I am a natural builder. That means I build things using natural materials, primarily straw, clay, wood, and stone. I love working with these materials, learning a little bit more about them every time, and sharing that knowledge with others.
I grew up on a construction site. Our family home was continually under construction by my architect father, and I learned the basics of carpentry at a young age. Later I got a degree in Environmental Science and Engineering at MIT. After college, I spent two years volunteering with a sustainable forest management project in Costa Rica.
In 1993, all these threads came together when I helped start the Cob Cottage Company in Oregon. Along with co-directors Ianto Evans and Linda Smiley, we revived the tradition of cob building that had been dormant in the United States for 150 years and in Britain for half as long. During the next five years I traveled widely around the Western states, teaching cob workshops at dozens of sites and meeting many other builders along the way. In 1994, we convened the first Alternative Building Colloquium, renamed the Natural Building Colloquium the following year. That was an exciting time, with many new and ancient building systems weaving together to form the fabric we now call natural building. Here is an interview about my work with Cob Cottage Company.
In 1999, I moved to Emerald Earth Sanctuary, an intentional community and learning center in coastal northern California. Over the next twelve years I helped build the community’s infrastructure, including fifteen natural buildings ranging in size from composting outhouses to a 3,000 s.f. community center, as well as gardens, orchards, roads and paths, water and electrical systems. It was eye-opening to live for a decade in a natural home I built myself. I learned a lot from that experience about the importance of good design and detailing, as well as how to plan for maintenance and remodeling.
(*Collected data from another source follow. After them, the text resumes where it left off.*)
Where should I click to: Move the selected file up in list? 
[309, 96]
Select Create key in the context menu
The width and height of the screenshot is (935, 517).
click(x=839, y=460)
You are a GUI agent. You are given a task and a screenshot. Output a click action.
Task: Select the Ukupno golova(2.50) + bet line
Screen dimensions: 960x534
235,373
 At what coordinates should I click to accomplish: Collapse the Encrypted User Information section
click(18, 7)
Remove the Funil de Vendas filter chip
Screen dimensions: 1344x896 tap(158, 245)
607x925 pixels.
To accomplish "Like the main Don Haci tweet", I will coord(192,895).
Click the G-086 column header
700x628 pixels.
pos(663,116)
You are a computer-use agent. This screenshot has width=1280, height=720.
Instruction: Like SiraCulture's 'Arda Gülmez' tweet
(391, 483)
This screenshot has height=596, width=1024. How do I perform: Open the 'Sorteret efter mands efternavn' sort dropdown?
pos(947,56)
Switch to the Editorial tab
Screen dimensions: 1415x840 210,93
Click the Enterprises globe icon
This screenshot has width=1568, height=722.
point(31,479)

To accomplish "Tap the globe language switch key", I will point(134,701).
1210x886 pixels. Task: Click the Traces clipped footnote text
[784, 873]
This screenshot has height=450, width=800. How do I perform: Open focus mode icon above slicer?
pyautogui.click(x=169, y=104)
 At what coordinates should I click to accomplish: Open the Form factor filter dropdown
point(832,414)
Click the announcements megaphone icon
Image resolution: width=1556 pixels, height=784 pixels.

I wrote my first book in 1998, a how-to cob construction manual called “The Cobber’s Companion” (now out of print). Later I co-authored “The Hand-Sculpted House” (Chelsea Green, 2002) and “The Art of Natural Building” (New Society, 2002). I have contributed articles on natural building to several other books and many magazines and journals. For over ten years, I have been the expert on both cob and straw clay on Green Home Building, where all of my previous questions and answers are archived. I currently serve on the Boards of Directors of The Natural Building Network and The Cob Research Institute.